Its not awesome when your neighbor decides to just no longer pay for trash service and starts piling up trash heaps right along your property line leading to extremely unsanitary conditions right next to your home. Or when your neighbors don't bother paying their fire department fees and that trash heap right next to your house starts burning but the department won't bother doing anything until its your house on fire.
I see this working by being forced to pay some $X (your taxes) but you can distribute that however you see fit. Another option could be packages such as "childless" where fewer of your taxes (but still some base amount) go to schools or "carless" where the bulk of your taxes go to local roads and mass transit rather than highways. I'd love to see this attempted on the municipal level. Especially in a city like my own, Toronto, where council loves to give yet more money to the police even though people are screaming for bike lanes or a home they can afford.
>If all government services moved to a fee based approach, you could literally pick and choose what parts of being civilized you want and what parts you don't want.
And screw the poors while we are at it! Added bonus!
Ideally all children would get a good education, but I find it morally repugnant that unrelated person Y gets tossed in a cage if they don't fund person X's children.
your childhood was funded. or did your parents build the roads to the place where you were born? like it or not, a continuous society is a ponzi scheme of sorts. one which you benefitted from.
The funding of my childhood can be traced back capital investments and production in an old farming family, amongst other places.

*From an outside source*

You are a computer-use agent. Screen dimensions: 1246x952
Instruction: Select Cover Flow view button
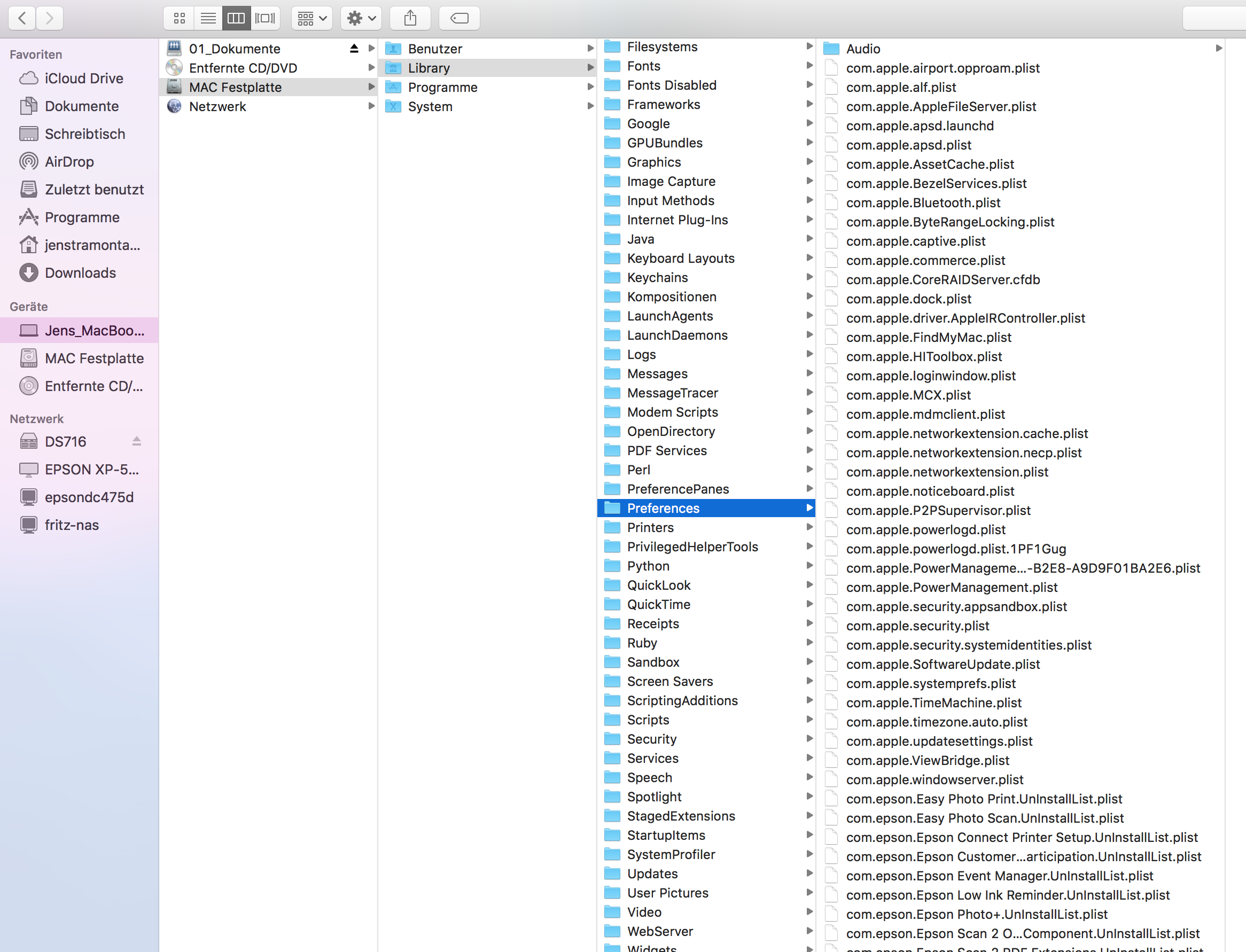[265, 19]
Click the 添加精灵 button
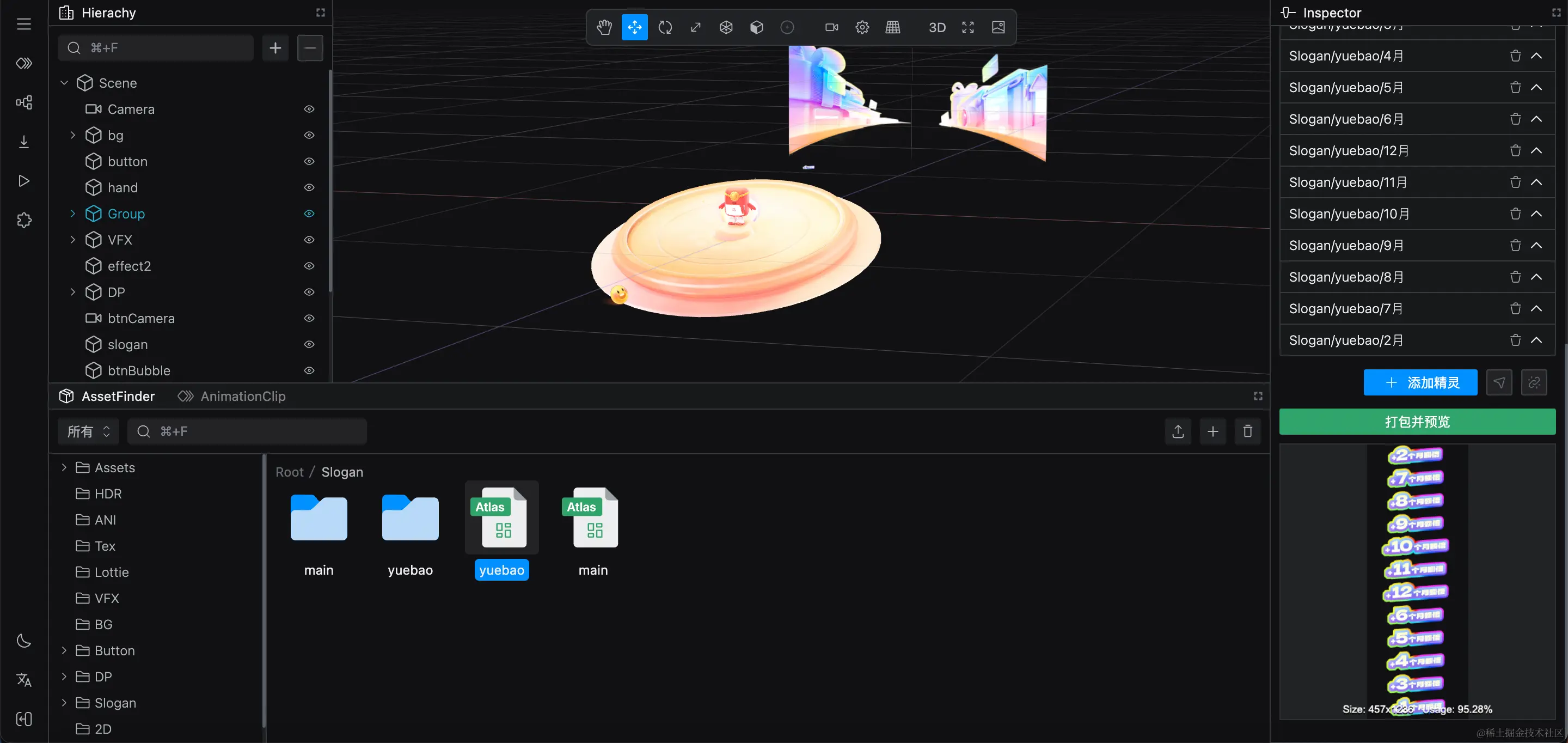1568x743 pixels. tap(1420, 382)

The initial roads layout were likely put there by slaves. The capital growth needed to propel the family into generational wealth to fund our childhoods likely was fueled by slaves. We need to perpetuate slavery because muh roads were made possible by slaves and I benefitted.

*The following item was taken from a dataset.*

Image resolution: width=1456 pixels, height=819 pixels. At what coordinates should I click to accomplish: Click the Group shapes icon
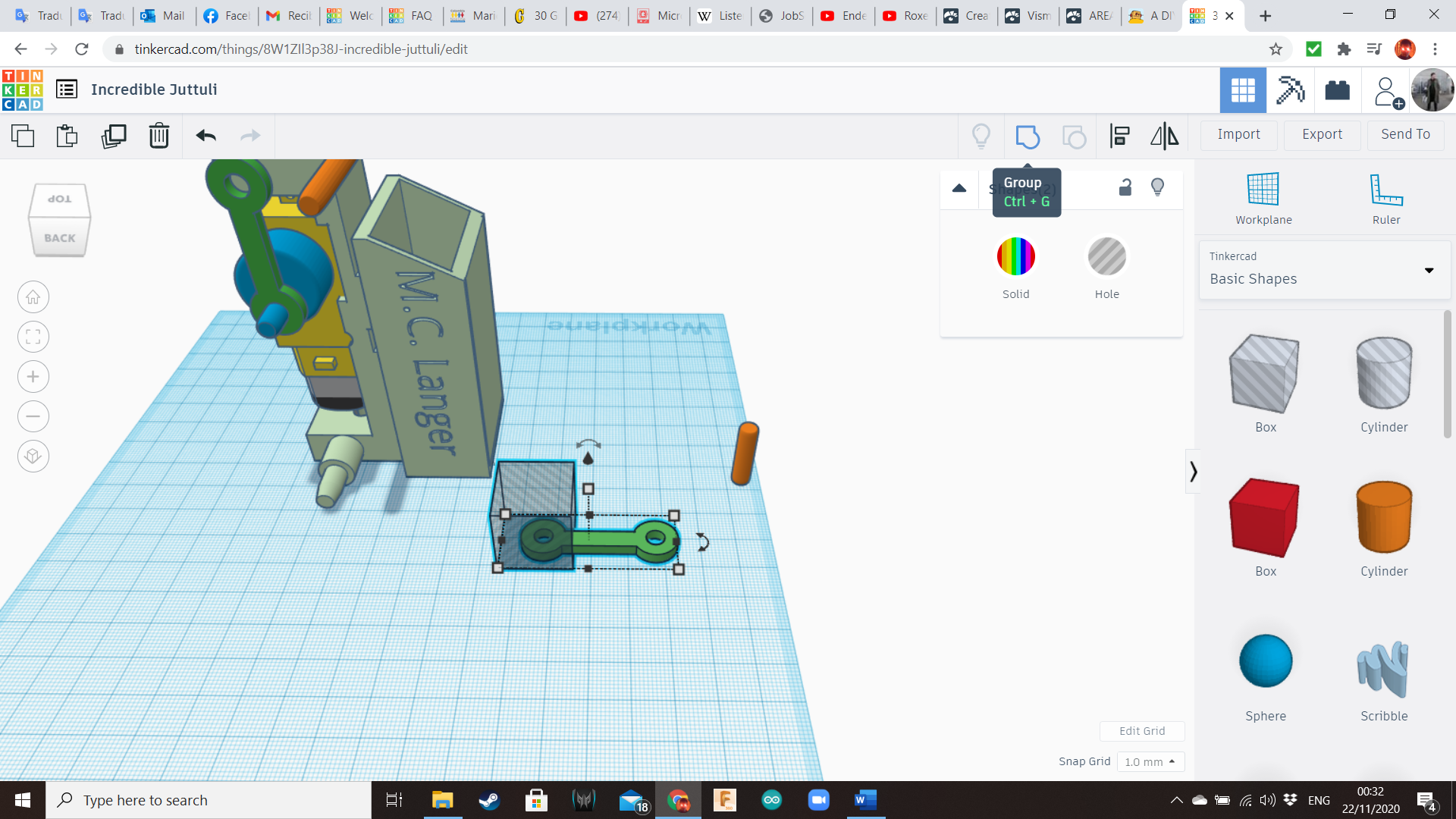pos(1027,136)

Fortunately we can put the descendants of those slaves to work yet -- we'll call it 'property tax' and they still to this day work the fields, even if they're childless, to subsidize education of my farming family. If they don't pay it the sheriff just boots them out onto the street!

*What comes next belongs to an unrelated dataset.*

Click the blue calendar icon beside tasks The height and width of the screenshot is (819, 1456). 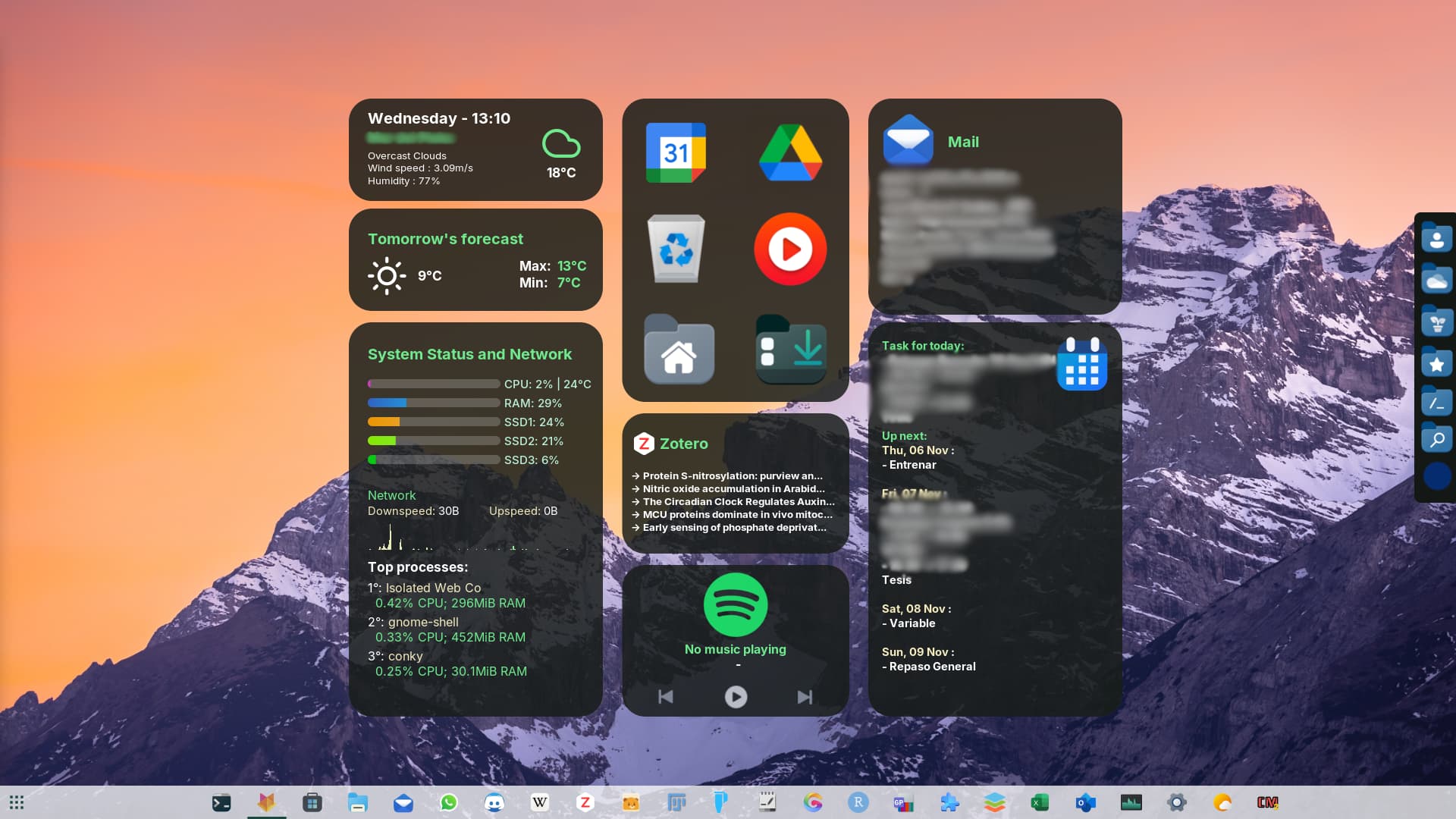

It's not slavery. It just happens to be that these descendents in rural America often have to work agricultural jobs to pay their property tax (a tax that in turn pays for my extended farming family's kids' educations). And if they don't pay those taxes they get booted onto the street. And if they get booted on the street they eventually get tossed in a cage (instantaneously if they resist the booting). And when they get tossed in a cage, the 13th amendment against slavery no longer applies them. You see, you can't make them slaves (again) unless they don't do their forced field work!
Fortunately at least we seem to have understood the fact I benefitted and got roads from it, doesn't mean it needs to be perpetuated.
Hopefully some of it will be caught by the IRS now that they're finally at least close to being adequately funded -- assuming the "conservatives" don't succeed in their fight against reduced deficits and tough-on-crime policies.
Hate it break it to you, but the funding for the IRS consistently fell through Obama's entire tenure and was at least 20% lower when he left office than when he started, including the years that dems controlled both house and senate. Conservatives suck but don't buy into the narrative that they're the only shitty people.
Obama is pretty dang conservative, but setting that aside, the funding for the IRS is set by Congress. I've seen no sign that the democrats reduced the IRS budget while they held power, but I'll admit I may have overlooked it.
In any case, today, there's only one party opposed to the recent funding increase, and it's the party that proudly claims to be the most anti-crime and anti-deficit folks in congress. Those are the facts today. This absolutely makes them the shittier people.
it exist everywhere, but larger cities have this problem largely because their taxation and regulation is exploitive forcing people out of the legal economy as a matter of self preservation.